# [Excerpt]
Recycle and synthesis of LiCoO₂ from incisors bound of Li-ion batteries

LIU Yun-jian(刘云建), HU Qi-yang(胡启阳), LI Xin-hai(李新海),

WANG Zhi-xing(王志兴), GUO Hua-jun(郭华军)

School of Metallurgical Science and Engineering, Central South University, Changsha 410083, China

Received 19 October 2005; accepted 23 February 2006

Abstract：A new LiCoO₂ recovery technology of Li-ion battery was studied. LiCoO₂ was initially separated from the Al foil with dimethyl acetamide(DMAC), and then the polyvinylidene fluoride(PVDF) and carbon powders in the active material were eliminated by high temperature calcining. The content of the elements in the recovered powder was analyzed. The structure and morphology of the resulted samples were observed by XRD and SEM. Then the Li₂CO₃ was added in the recycled powder to adjust the Li/Co molar ratio to 1. The new LiCoO₂ was synthesized by calcining at 850 ℃ for 12 h in air. The well-crystallized single phase LiCoO₂ without Co₃O₄ phase was obtained. The recycle-synthesized LiCoO₂ powders have good characteristics as a cathode active material in terms of charge-discharge capacity and cycling performance.

Key words：Li-ion battery; direct recovery; LiCoO₂; synthesis; electrochemical performance

Since the Sony Energytec unveiled the first commercial Li-ion cell[1], the Li-ion battery has become the most attractive energy source for portable electronic products, such as mobile phone, notebook computers. The market for Li-ion battery has expanded rapidly because of the increase in demand for mobile electronics. It is reported that the total sales of the cell in 2002 have reached 6.5 billion dollars, and are expected to be more than 10 billion dollars in 2005[2]. The layered LiCoO₂ is used most for commercial products at present. It demands large amount of Co to meet the market. It is very important to recycle the Co in the Li-ion battery, because Co is a rare element, and is not friendly to environment. The spent Li-ion batteries and its incisors bound come out from the made process can give rise to the environmental poisoning. In other hand recycling the Co can also bring economical interests.

# [Source data]
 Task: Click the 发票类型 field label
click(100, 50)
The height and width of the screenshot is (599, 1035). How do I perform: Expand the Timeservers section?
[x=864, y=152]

# [Set problem]
Reproduce the passage from the LiCoO₂ recycling excerpt above that opens with the words containing "Abstract：A new LiCoO₂" and closes with "and cycling performance.", without changing a word.

# [Worked solution]
Abstract：A new LiCoO₂ recovery technology of Li-ion battery was studied. LiCoO₂ was initially separated from the Al foil with dimethyl acetamide(DMAC), and then the polyvinylidene fluoride(PVDF) and carbon powders in the active material were eliminated by high temperature calcining. The content of the elements in the recovered powder was analyzed. The structure and morphology of the resulted samples were observed by XRD and SEM. Then the Li₂CO₃ was added in the recycled powder to adjust the Li/Co molar ratio to 1. The new LiCoO₂ was synthesized by calcining at 850 ℃ for 12 h in air. The well-crystallized single phase LiCoO₂ without Co₃O₄ phase was obtained. The recycle-synthesized LiCoO₂ powders have good characteristics as a cathode active material in terms of charge-discharge capacity and cycling performance.